_Exercise aim_. Would you reproduce the entries exactly, including every line?

_Available data_.
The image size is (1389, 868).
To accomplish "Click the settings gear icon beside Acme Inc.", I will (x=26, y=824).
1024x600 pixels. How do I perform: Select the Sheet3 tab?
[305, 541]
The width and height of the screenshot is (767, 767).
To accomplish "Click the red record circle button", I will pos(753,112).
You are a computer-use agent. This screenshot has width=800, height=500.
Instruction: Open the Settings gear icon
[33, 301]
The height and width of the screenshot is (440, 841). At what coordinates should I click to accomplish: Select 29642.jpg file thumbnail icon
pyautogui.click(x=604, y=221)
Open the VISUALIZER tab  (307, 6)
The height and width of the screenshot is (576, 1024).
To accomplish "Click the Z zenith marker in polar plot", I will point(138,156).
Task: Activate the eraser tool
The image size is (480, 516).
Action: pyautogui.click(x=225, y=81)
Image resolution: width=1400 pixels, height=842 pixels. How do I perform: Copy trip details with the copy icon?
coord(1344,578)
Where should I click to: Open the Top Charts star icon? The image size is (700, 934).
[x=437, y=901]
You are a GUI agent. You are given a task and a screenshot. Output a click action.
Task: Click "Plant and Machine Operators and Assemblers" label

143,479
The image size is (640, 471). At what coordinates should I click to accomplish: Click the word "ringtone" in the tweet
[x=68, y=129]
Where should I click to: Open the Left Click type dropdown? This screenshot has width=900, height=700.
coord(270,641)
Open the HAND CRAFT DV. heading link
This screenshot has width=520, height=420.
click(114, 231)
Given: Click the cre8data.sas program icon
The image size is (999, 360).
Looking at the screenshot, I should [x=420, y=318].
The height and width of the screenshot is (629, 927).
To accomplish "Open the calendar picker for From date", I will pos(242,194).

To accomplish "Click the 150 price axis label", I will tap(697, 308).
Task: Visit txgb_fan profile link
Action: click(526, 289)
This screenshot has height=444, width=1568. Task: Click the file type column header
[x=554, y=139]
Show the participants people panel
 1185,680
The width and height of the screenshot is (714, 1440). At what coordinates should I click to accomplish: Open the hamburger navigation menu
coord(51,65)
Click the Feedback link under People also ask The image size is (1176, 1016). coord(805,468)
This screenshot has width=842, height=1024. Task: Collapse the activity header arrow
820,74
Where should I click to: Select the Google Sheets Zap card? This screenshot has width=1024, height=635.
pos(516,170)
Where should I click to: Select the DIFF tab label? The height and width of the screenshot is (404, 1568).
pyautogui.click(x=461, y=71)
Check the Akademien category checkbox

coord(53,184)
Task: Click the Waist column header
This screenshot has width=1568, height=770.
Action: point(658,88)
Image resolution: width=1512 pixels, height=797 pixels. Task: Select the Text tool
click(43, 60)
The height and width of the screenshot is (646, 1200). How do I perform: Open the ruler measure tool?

_Written solution_.
The image size is (1389, 868).
To accomplish "Click the settings gear icon beside Acme Inc.", I will (x=26, y=824).
1024x600 pixels. How do I perform: Select the Sheet3 tab?
[305, 541]
The width and height of the screenshot is (767, 767).
To accomplish "Click the red record circle button", I will pos(753,112).
You are a computer-use agent. This screenshot has width=800, height=500.
Instruction: Open the Settings gear icon
[33, 301]
The height and width of the screenshot is (440, 841). At what coordinates should I click to accomplish: Select 29642.jpg file thumbnail icon
pyautogui.click(x=604, y=221)
Open the VISUALIZER tab  (307, 6)
The height and width of the screenshot is (576, 1024).
To accomplish "Click the Z zenith marker in polar plot", I will point(138,156).
Task: Activate the eraser tool
The image size is (480, 516).
Action: pyautogui.click(x=225, y=81)
Image resolution: width=1400 pixels, height=842 pixels. How do I perform: Copy trip details with the copy icon?
coord(1344,578)
Where should I click to: Open the Top Charts star icon? The image size is (700, 934).
[x=437, y=901]
You are a GUI agent. You are given a task and a screenshot. Output a click action.
Task: Click "Plant and Machine Operators and Assemblers" label

143,479
The image size is (640, 471). At what coordinates should I click to accomplish: Click the word "ringtone" in the tweet
[x=68, y=129]
Where should I click to: Open the Left Click type dropdown? This screenshot has width=900, height=700.
coord(270,641)
Open the HAND CRAFT DV. heading link
This screenshot has width=520, height=420.
click(114, 231)
Given: Click the cre8data.sas program icon
The image size is (999, 360).
Looking at the screenshot, I should [x=420, y=318].
The height and width of the screenshot is (629, 927).
To accomplish "Open the calendar picker for From date", I will pos(242,194).

To accomplish "Click the 150 price axis label", I will tap(697, 308).
Task: Visit txgb_fan profile link
Action: click(526, 289)
This screenshot has height=444, width=1568. Task: Click the file type column header
[x=554, y=139]
Show the participants people panel
 1185,680
The width and height of the screenshot is (714, 1440). At what coordinates should I click to accomplish: Open the hamburger navigation menu
coord(51,65)
Click the Feedback link under People also ask The image size is (1176, 1016). coord(805,468)
This screenshot has width=842, height=1024. Task: Collapse the activity header arrow
820,74
Where should I click to: Select the Google Sheets Zap card? This screenshot has width=1024, height=635.
pos(516,170)
Where should I click to: Select the DIFF tab label? The height and width of the screenshot is (404, 1568).
pyautogui.click(x=461, y=71)
Check the Akademien category checkbox

coord(53,184)
Task: Click the Waist column header
This screenshot has width=1568, height=770.
Action: point(658,88)
Image resolution: width=1512 pixels, height=797 pixels. Task: Select the Text tool
click(43, 60)
The height and width of the screenshot is (646, 1200). How do I perform: Open the ruler measure tool?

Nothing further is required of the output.